Knodle S, Anderson S, Papaioannou S
In Vitro Cell Dev Biol. 1986 Jan;22(1):23-7. doi: 10.1007/BF02623437.
Rabbit aortic smooth muscle cells were prepared by enzymatic digestion of the aortic smooth muscle layer. The cells were subcultured up to Passage 22 starting from a cryogenically preserved stock (approximately 10(10) cells, Passage 8) and characterized morphologically and for 45Ca++ uptake. Microscopically the cells demonstrated the characteristics of vascular smooth muscle cells. 45Ca++ uptake by the cells plated on tissue culture flasks (25 cm2) was determined at 25 degrees C in physiological salt solution (PSS) containing 45Ca++ in low (5 mM) or high (50 mM) KCl concentrations. At the end of the incubation period (0 to 30 min), PSS was aspirated and the cells quickly washed, digested with 0.5 N NaOH, and counted for 45Ca++. High K+ increased the 45Ca++ uptake by 100% or more compared to the low K+ uptake of 45Ca++. This K+-induced 45Ca++ uptake was eliminated in osmotically shocked cells, and inhibited by nifedipine, verapamil, and diltiazem, in a dose-dependent manner. The extent of 45Ca++ uptake and the inhibitory activity of nifedipine were retained up to Passage 22. It is concluded that the developed methodology for scaled-up cultures of rabbit aortic smooth muscle cells provides morphologically intact and biochemically functioning cells suitable for calcium channel studies.

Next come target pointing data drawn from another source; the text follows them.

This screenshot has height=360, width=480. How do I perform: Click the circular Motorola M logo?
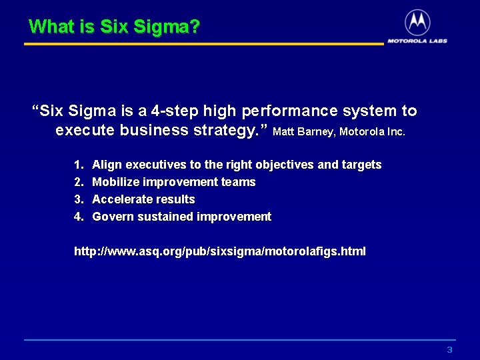tap(417, 23)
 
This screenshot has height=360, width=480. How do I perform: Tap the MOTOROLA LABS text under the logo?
tap(417, 41)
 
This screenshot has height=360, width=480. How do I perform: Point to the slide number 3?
tap(449, 350)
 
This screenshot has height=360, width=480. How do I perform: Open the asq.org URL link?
tap(219, 251)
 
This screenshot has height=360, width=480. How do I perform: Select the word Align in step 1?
tap(107, 165)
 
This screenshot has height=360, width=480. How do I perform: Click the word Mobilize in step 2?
tap(115, 182)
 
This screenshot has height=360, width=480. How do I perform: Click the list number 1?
tap(78, 165)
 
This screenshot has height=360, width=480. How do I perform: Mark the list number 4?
tap(78, 217)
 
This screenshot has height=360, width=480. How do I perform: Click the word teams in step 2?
tap(239, 182)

兔主动脉平滑肌细胞通过酶消化主动脉平滑肌层制备。细胞从低温保存的原代培养物(约10¹⁰个细胞,第8代)传代培养至第22代,并进行形态学和⁴⁵Ca²⁺摄取特性分析。显微镜下,细胞表现出血管平滑肌细胞的特征。在含有低(5 mM)或高(50 mM)KCl浓度的⁴⁵Ca²⁺的生理盐溶液(PSS)中,于25℃测定接种在组织培养瓶(25 cm²)上的细胞的⁴⁵Ca²⁺摄取。在孵育期结束时(0至30分钟),吸出PSS,快速洗涤细胞,用0.5 N NaOH消化,然后计数⁴⁵Ca²⁺。与低K⁺摄取的⁴⁵Ca²⁺相比,高K⁺使⁴⁵Ca²⁺摄取增加100%或更多。这种K⁺诱导的⁴⁵Ca²⁺摄取在渗透性休克细胞中消失,并被硝苯地平、维拉帕米和地尔硫䓬以剂量依赖的方式抑制。直至第22代,⁴⁵Ca²⁺摄取程度和硝苯地平的抑制活性均得以保留。结论是,所建立的兔主动脉平滑肌细胞大规模培养方法提供了形态完整且具有生化功能的细胞,适用于钙通道研究。